Upaya rekonstruksi misi gereja dalam konteks masyarakat di Papua, perlu
dilakukan oleh GKI TP secara terus menerus. Usaha ini sebenarnya cukup
mendesak, karena apa yang pernah dilakukan pada masa lalu sringkali sudah
tidak relevan lagi. Perubahan jaman yang begitu cepat, menyebabkan
menyebabkan realitas dalam konteks di Papua juga mengalami perubahan dan
perkembangan.
2.
Pemikiran teologi misi di Indonesia, dan khususnya di Papua juga telah
berkembang menuju kontekstualisasi teologi. Oleh sebab itu GKI TP harus
dengan kesungguhan melakukan kajian-kajian teologi kontekstual yang
diprogramkan dengan baik. Kesungguhan karena rekonstruksi misi hanya
dapat dilakukan dalam suatu paradigma misi yang diyakini sebagai paradigma
yang relevan saat ini, tanpa meremehkan dan mengecam paradigma yang lain.
Hal ini penting karena rekonstruksi misi selalu mengandung komitmen untuk
melibatkan diri dalam implementasi misi Allah yang sudah dipahami secara
baru. Dengan demikian GKI TP dibantu melihat secara utuh dan menyeluruh
suatu konsep atau pemahaman misi gereja yang sesuai dengan pergumulan
dan keberadaannya.
3.
Pemikiran tentang paradigma misi ekumenis yang dipaparkan oleh David J.
Bosch, perlu dilanjutkan dalam bentuk program-program gereja di Klasis
terutama dalam jemaat-jemaat sebagai basis pelayanan GKI TP. Program
kerja yang tertuang dalam Tri Tugas gereja itu harus dianalisa dan dikritisi
sehingga dalam mengimplementasikan program-program tersebut dapat
bermanfaat dan menjawab pergumulan pokok yang sedang dihadapi.
4.
Dalam mengimplementasikan paradigma misi ekumenis, maka aspek
kepemimpinan gereja dan aspek partisipasi warga gereja sangat penting.

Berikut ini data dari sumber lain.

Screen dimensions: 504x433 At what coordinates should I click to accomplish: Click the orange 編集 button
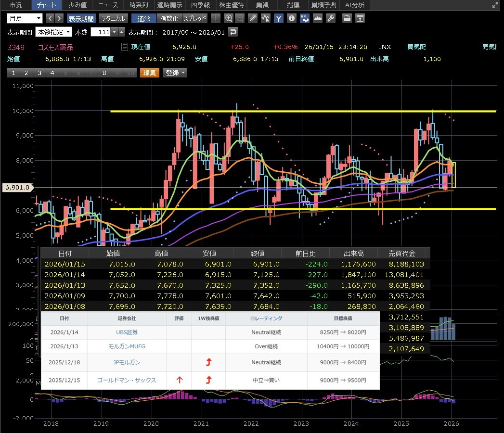(x=149, y=73)
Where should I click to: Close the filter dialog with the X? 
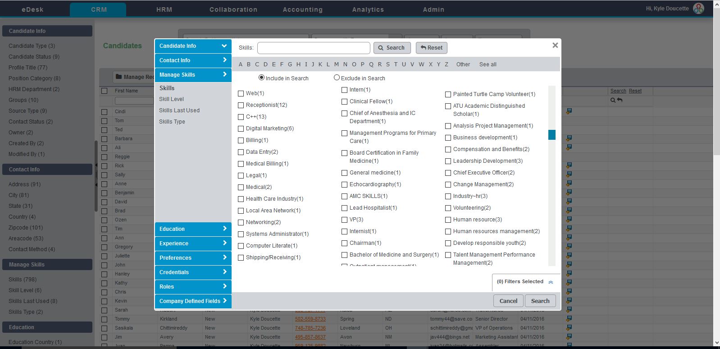click(x=555, y=45)
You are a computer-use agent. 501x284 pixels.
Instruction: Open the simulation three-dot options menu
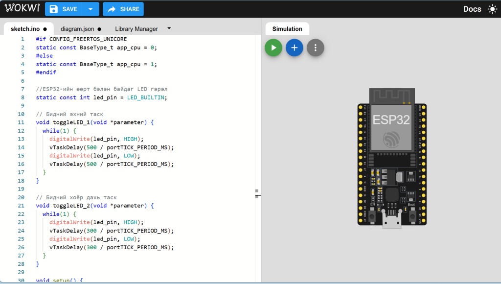click(x=316, y=47)
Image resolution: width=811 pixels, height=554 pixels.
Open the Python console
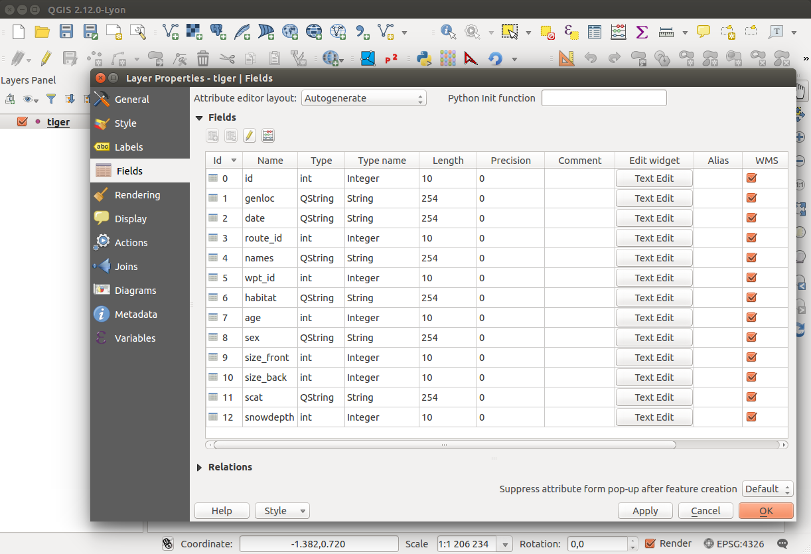pos(424,58)
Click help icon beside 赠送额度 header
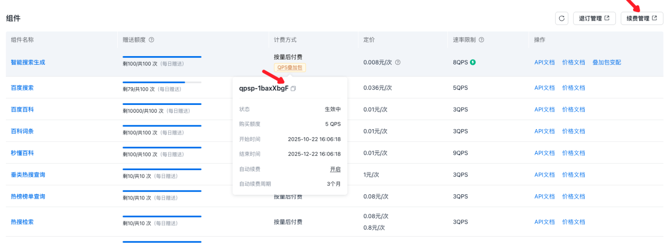This screenshot has height=244, width=668. click(x=151, y=40)
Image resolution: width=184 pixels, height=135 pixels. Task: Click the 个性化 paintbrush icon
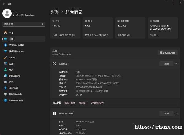point(6,58)
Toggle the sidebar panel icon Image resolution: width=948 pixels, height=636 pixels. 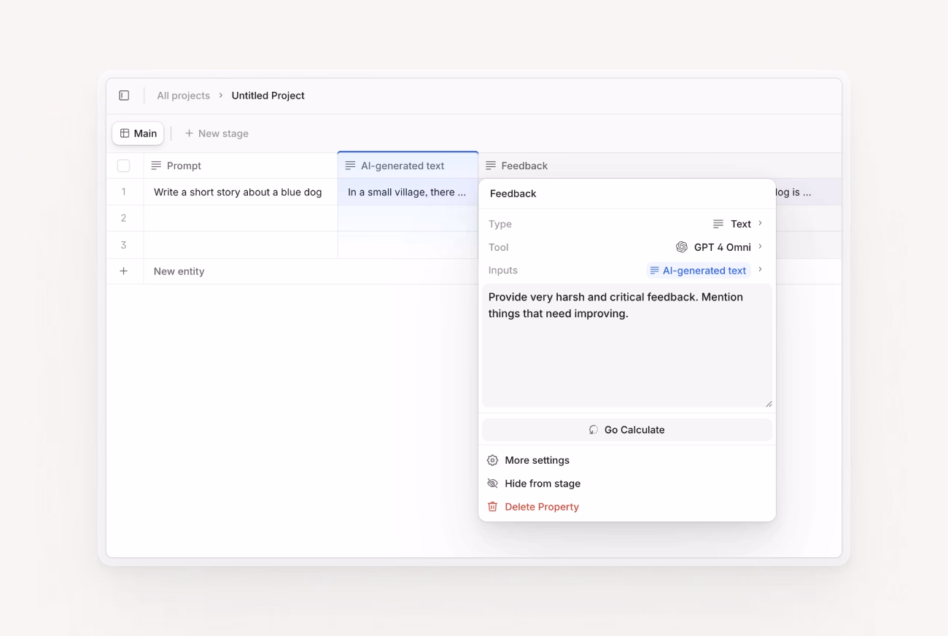point(124,96)
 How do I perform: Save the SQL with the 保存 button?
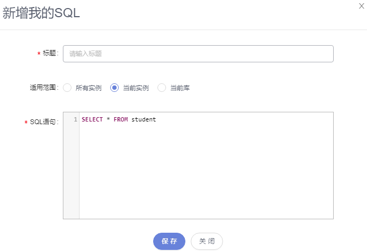[169, 241]
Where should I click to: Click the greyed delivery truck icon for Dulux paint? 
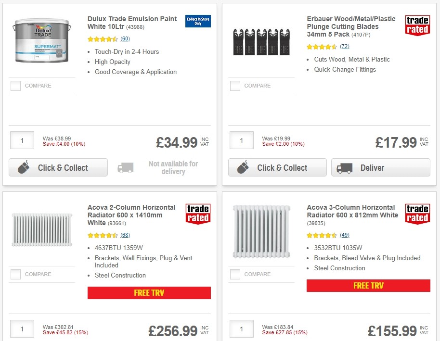point(125,167)
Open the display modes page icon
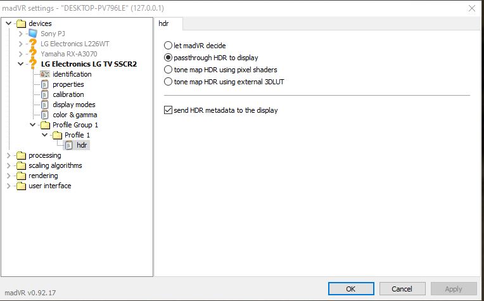Screen dimensions: 484x301 45,105
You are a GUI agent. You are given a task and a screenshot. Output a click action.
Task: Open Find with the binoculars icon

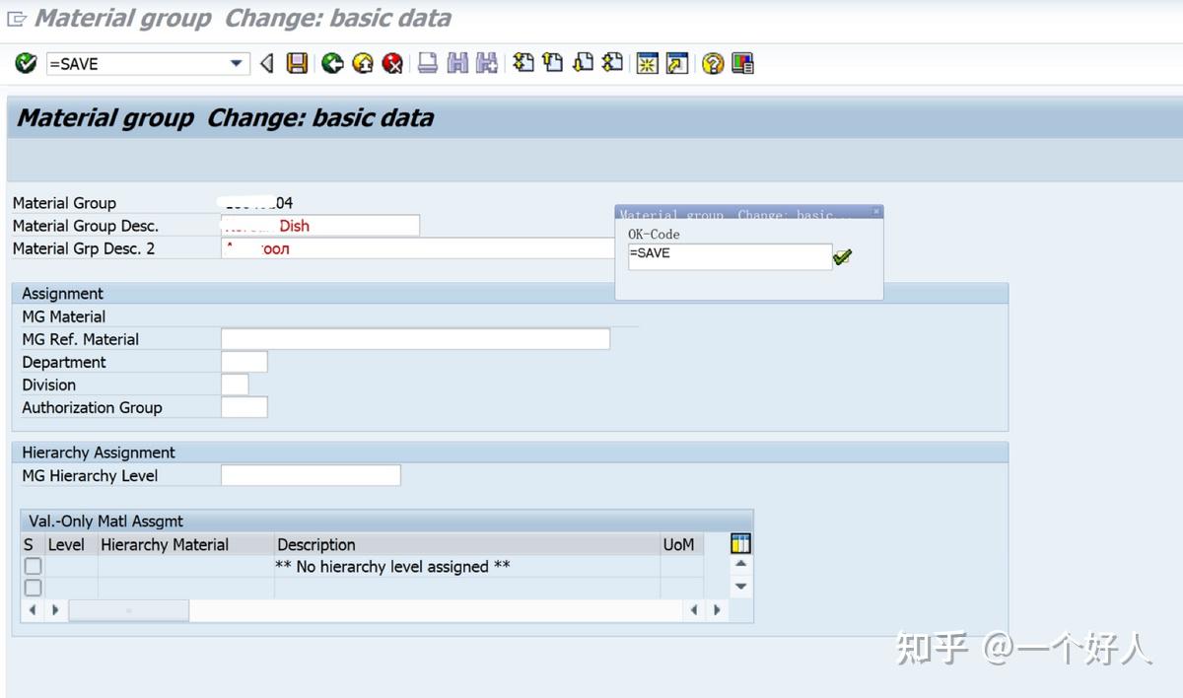pyautogui.click(x=456, y=63)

Aspek kepemimpinan dalam struktur gereja harus dipahami sebagai
pelayanan, bukan kekuasaan. Aspek partisipasi warga gereja dapat
dikembangkan dalam kepemimpinan yang partisipatif, serta dapat membina
kerjasama antara anggota dan pemimpin gereja. Oleh sebab itu diperlukan
suatu bentuk pembinaan terhadap pemimpin dan warga gereja secara efektif,
agar keduanya dapat terlibat secara penuh dalam penerapan misi dan
bertanggungjawab kepada pemberi misi itu, yaitu Tuhan Yesus sendiri.
Akhirnya dengan meyakini bahwa upaya melakukan rekonstruksi terhadap
misi GKI di Tanah Papua maupun penjabarannya dalam program kerja Klasis dan
jemaat-jemaat, GKI TP mampu mengatasi berbagai situasi negatif yang
membelenggu masyarakat di Papua. Sehingga pada waktunya, dalam Harapan dan
Doa, setiap orang, keluarga dan jemaat-jemaat menikmati damai sejahtera.